> **SELECTED PASSAGE**
☆ ☆ ☆ ☆

Juneteenth 2020: We Have Work to Do
Almost one hundred years after bombs burst over the “land of the free” on July 4, 1776, Union Major General Gordon Granger rode into Texas where 250,000 Africans were still enslaved and gave the order above. That day, June 19, 1865, went down in history as the moment that finally, and officially, ended slavery and became affectionately known and commemorated as Juneteenth (June + nineteenth), the most popular annual celebration of emancipation from slavery in the United States today.
Although Lincoln made the Emancipation Proclamation in 1863, it only ended slavery on paper in territories still controlled by the Confederacy. Enslaved people in border states and already-occupied territories were excluded. As news slowly traveled westward, slave owners migrated to Texas, a border state the Union had yet to claim. By the time Granger arrived in Texas, two and a half years after the Emancipation Proclamation, there were several developments to report: the Confederate capital had fallen, Lincoln was assassinated, and the 13th Amendment had already passed and was on its way to being ratified–the Civil War was over.

☆ ☆ ☆ ☆

> **INPUT DATA**
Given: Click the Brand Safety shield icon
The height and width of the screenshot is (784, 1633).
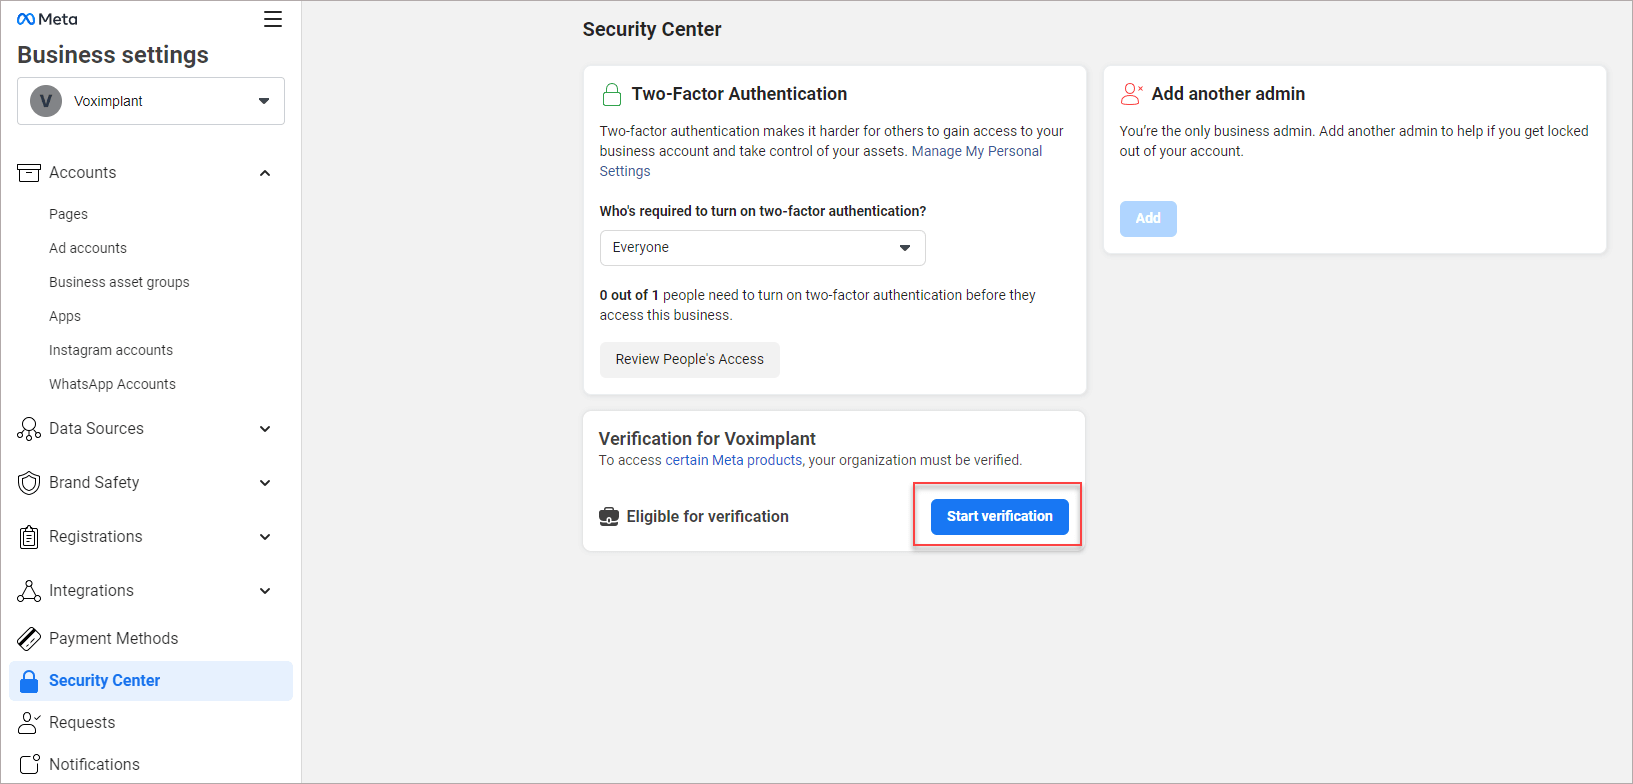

☆ ☆ ☆ ☆

> **QUESTIONS ON THE MATERIAL**
A – Print the passage from the Juneteenth text, starting with "Although Lincoln made" and going on through "War was over.".
B – Using the Juneteenth text, state whether each statement below agrees with it. Answer yes or no for each and quote the words that decide it.
(i) Granger arrived in Texas two and a half years after the Emancipation Proclamation.
(ii) The Emancipation Proclamation applied to enslaved people in border states.
(iii) When Granger rode into Texas, 250,000 Africans there were still enslaved.

> **ANSWERS FOR THE EXERCISE**
A –
Although Lincoln made the Emancipation Proclamation in 1863, it only ended slavery on paper in territories still controlled by the Confederacy. Enslaved people in border states and already-occupied territories were excluded. As news slowly traveled westward, slave owners migrated to Texas, a border state the Union had yet to claim. By the time Granger arrived in Texas, two and a half years after the Emancipation Proclamation, there were several developments to report: the Confederate capital had fallen, Lincoln was assassinated, and the 13th Amendment had already passed and was on its way to being ratified–the Civil War was over.

B –
(i) Yes: "By the time Granger arrived in Texas, two and a half years after the Emancipation Proclamation"
(ii) No: "Enslaved people in border states and already-occupied territories were excluded."
(iii) Yes: "rode into Texas where 250,000 Africans were still enslaved"